A custody battle in California over a child conceived through artificial insemination has become a controversial First Amendment debate. Jason Patric, a Hollywood actor, and his ex-girlfriend, Danielle Schreiber, are engaged in a custody fight over their four-year-old son, Gus. California law dictates that the mother of the child will receive full custody unless parental rights are established in writing before conception through artificial insemination.
As part of his campaign to obtain custody of Gus, Patric created the organization Stand Up for Gus to raise awareness of parental alienation for fathers in similar situations. Patric has used Gus’s name and likeness as part of the promotional campaign surrounding Stand Up for Gus. Schreiber subsequently sued Patric, allegedly that Patric is exploiting Gus for his own fame and using the media to garner support for his case. At stake in the lawsuit is an injunction that would bar Patric from even mentioning Gus’s name.
The outcome of the suit has the potential to set precedent not only for parental rights in cases of artificial insemination but also important First Amendment implications. As reproductive technology changes rapidly, the law has been slow to keep up with the corresponding custody issues. As this case highlights, the very right to speak about one’s child may be implicated in custody rights. This becomes more complicated when sperm donors are involved, since many would argue that they gave up their right to custody before conception even began.
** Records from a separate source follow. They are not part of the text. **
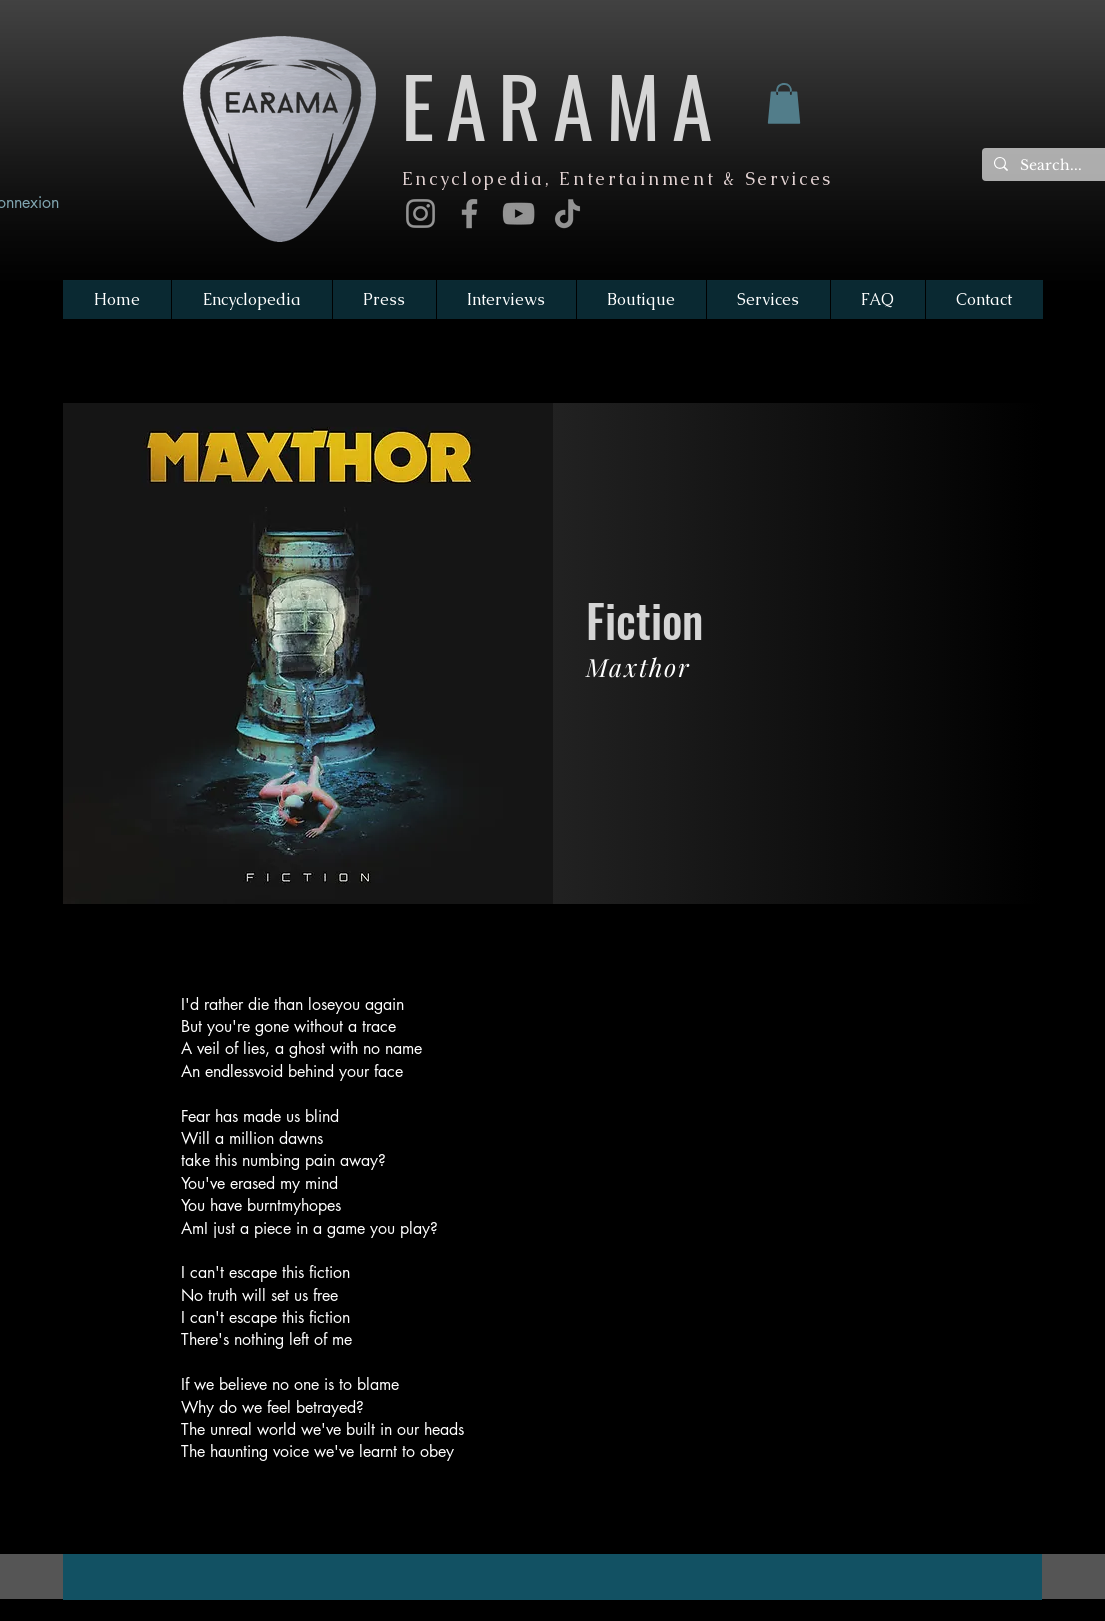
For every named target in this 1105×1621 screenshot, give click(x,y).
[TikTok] (567, 213)
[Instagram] (420, 213)
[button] (784, 103)
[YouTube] (518, 213)
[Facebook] (469, 213)
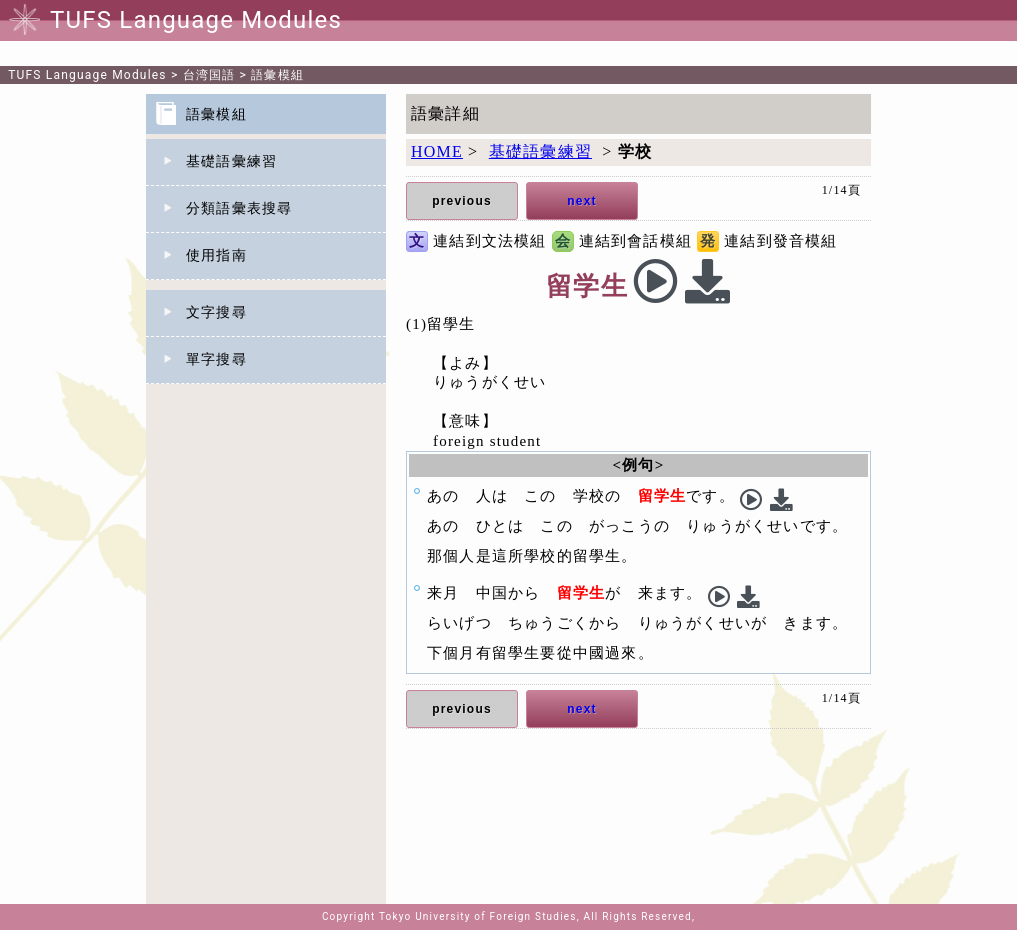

Perhaps the level of publicity involved in this case sets up a unique situation in which custody should be required to use a child’s image and name on such a large scale. However, limiting a father’s right to speak his child’s name seems to step too far across First Amendment boundaries. The custody suit itself seems to imply the need for Patric to articulate a relationship with Gus and to establish the necessary connection between himself and his son. No doubt issues involving custody and technology will continue to evolve into unanticipated legal questions such as those that have arisen with the Patric case.